§ **Extract to read**:
────

We  say that a diagram $G$ is superficially convergent (divergent)
if $\delta(G)<0$ $(\delta(G)\geq 0)$. We say that $G$ has a
subdivergence if it has a superficially divergent 1PI proper subdiagram.

It is crucial to notice that, while in covariant gauges
the usual degree $\delta(G)$ has a dimensional meaning because it equals
the dimension of the 1PI momentum-space graph, in  light-cone gauge
$\delta(G)$  depends on the particular topological structure of the graph.
As a consequence, different graphs
contributing to the same proper vertex have in general a different degree
and any proper vertex, whatever its dimension, can have superficially
divergent graphs.
Therefore, in light-cone gauge power counting arguments do not limit
the type of counterterms entering the lagrangian or
a composite operator under renormalization. In particular, as even diagrams
with negative mass dimension may be superficially divergent,  non-local
--- i.e. non polynomial in external momenta --- counterterms are
generally expected.

\section{GENERAL FORM OF NON-POLYNOMIAL COUNTERTERMS} \label{5}

In a covariant field theory and in particular in Yang-Mills theories
with covariant gauges, the so called BPH theorem holds.

────

§ **Dataset content**:
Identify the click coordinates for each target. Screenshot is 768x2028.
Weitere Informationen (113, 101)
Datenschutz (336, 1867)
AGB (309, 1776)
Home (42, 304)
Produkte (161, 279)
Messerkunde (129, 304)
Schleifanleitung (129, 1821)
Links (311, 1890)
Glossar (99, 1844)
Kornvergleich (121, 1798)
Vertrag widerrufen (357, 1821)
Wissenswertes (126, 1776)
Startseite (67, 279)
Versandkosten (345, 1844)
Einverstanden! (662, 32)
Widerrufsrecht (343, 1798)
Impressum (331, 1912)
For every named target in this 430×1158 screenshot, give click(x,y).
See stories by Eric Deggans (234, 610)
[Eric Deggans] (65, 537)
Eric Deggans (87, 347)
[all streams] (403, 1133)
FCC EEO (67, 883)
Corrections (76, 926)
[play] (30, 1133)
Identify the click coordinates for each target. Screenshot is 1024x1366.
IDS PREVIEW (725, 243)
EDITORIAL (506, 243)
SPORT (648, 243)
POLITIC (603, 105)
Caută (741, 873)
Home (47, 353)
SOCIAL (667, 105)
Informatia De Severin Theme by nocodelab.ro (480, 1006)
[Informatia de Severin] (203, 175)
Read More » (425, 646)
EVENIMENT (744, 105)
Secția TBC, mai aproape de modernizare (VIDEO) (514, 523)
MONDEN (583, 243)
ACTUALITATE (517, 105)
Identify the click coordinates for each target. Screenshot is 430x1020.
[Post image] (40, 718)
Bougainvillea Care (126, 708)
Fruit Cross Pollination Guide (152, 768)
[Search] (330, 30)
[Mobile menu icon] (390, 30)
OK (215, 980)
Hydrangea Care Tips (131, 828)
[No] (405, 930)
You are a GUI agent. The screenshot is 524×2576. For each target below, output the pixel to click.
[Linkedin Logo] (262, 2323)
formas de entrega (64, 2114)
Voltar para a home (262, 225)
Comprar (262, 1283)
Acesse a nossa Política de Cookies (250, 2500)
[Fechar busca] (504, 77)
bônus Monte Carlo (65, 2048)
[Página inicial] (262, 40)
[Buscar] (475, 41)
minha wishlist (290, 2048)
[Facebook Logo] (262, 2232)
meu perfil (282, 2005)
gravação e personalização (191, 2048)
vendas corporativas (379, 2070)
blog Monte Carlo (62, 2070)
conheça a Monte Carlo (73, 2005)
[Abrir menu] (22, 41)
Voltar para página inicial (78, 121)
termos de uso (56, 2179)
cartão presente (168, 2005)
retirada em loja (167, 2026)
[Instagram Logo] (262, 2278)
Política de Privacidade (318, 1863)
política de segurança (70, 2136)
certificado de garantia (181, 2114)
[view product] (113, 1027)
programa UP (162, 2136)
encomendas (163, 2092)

────

§ **Tasks to carry out**:
1. Answer these from the power-counting passage:
(a) What condition on δ(G) makes a diagram superficially convergent?
(b) In light-cone gauge, what does δ(G) depend on?
(c) Which theorem holds in a covariant field theory?
2. Reproduce word for word the part of the power-counting passage starting at "As a consequence, different" and ending at "divergent graphs.".
The entries have no connection to the power-counting passage.

§ **Outputs by task**:
1.
(a) δ(G) < 0
(b) The particular topological structure of the graph
(c) The BPH theorem

2.
As a consequence, different graphs
contributing to the same proper vertex have in general a different degree
and any proper vertex, whatever its dimension, can have superficially
divergent graphs.